At the USENIX Annual Technology Conference (ATC) in Boston, MA, Ben Reed, Flavio Junqueira, Patrick Hunt and Mahadev Konar’s paper, “ZooKeeper: Wait-free Coordination for Internet-scale Systems,” won the best paper award. Reed describes ZooKeeper as a centralized service for maintaining configuration information, naming, providing distributed synchronization, and providing group services. All of these kinds of services are used in some form or another by distributed applications. Each time they are implemented there is a lot of work that goes into fixing the bugs and race conditions that are inevitable. Because of the difficulty of implementing these kinds of services, applications initially usually skimp on them, which makes them brittle in the presence of change and difficult to manage. Even when done correctly, different implementations of these services lead to management complexity when the applications are deployed.
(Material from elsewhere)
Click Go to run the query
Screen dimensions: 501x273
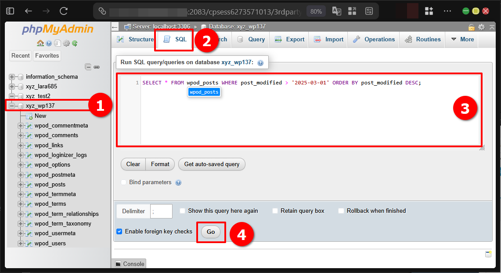pos(210,232)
Zookeeper is an Apache open source project that is used by Yahoo as well as by external organizations.
At the International Conference on Machine Learning (ICML), “Hilbert Space Embeddings of Hidden Markov Models” won the best paper award. It was co-authored by Le Song (Carnegie Mellon University), Byron Boots (Carnegie Mellon University), Sajid Siddiqi (Google), Geoffrey Gordon (Carnegie Mellon University) and Alex Smola (Yahoo Labs). In the paper, the team shows that Hidden Markov Models (HMMs) are important tools for modeling sequence data. However, they are restricted to discrete latent states, and are largely restricted to Gaussian and discrete observations. Learning algorithms for HMMs have predominantly relied on local search heuristics, with the exception of spectral methods. The authors propose a non-parametric HMM that extends traditional HMMs to structured and non-Gaussian continuous distributions. Furthermore, they derive a local-minimum-free kernel spectral algorithm for learning these HMMs. They apply their method to robot vision data, slot car inertial sensor data and audio event classification data, and show that in these applications, embedded HMMs exceed the previous state-of-the-art performance.
About USENIX ATC
USENIX ATC brings together leading systems researchers for cutting-edge systems research and opportunities to gain insight into a variety of must-know topics, including virtualization, system administration, cloud computing, security, and networking.
ICML is the leading international machine learning conference, attracting annually some 500 participants from all over the world. ICML is supported by the International Machine Learning Society (IMLS).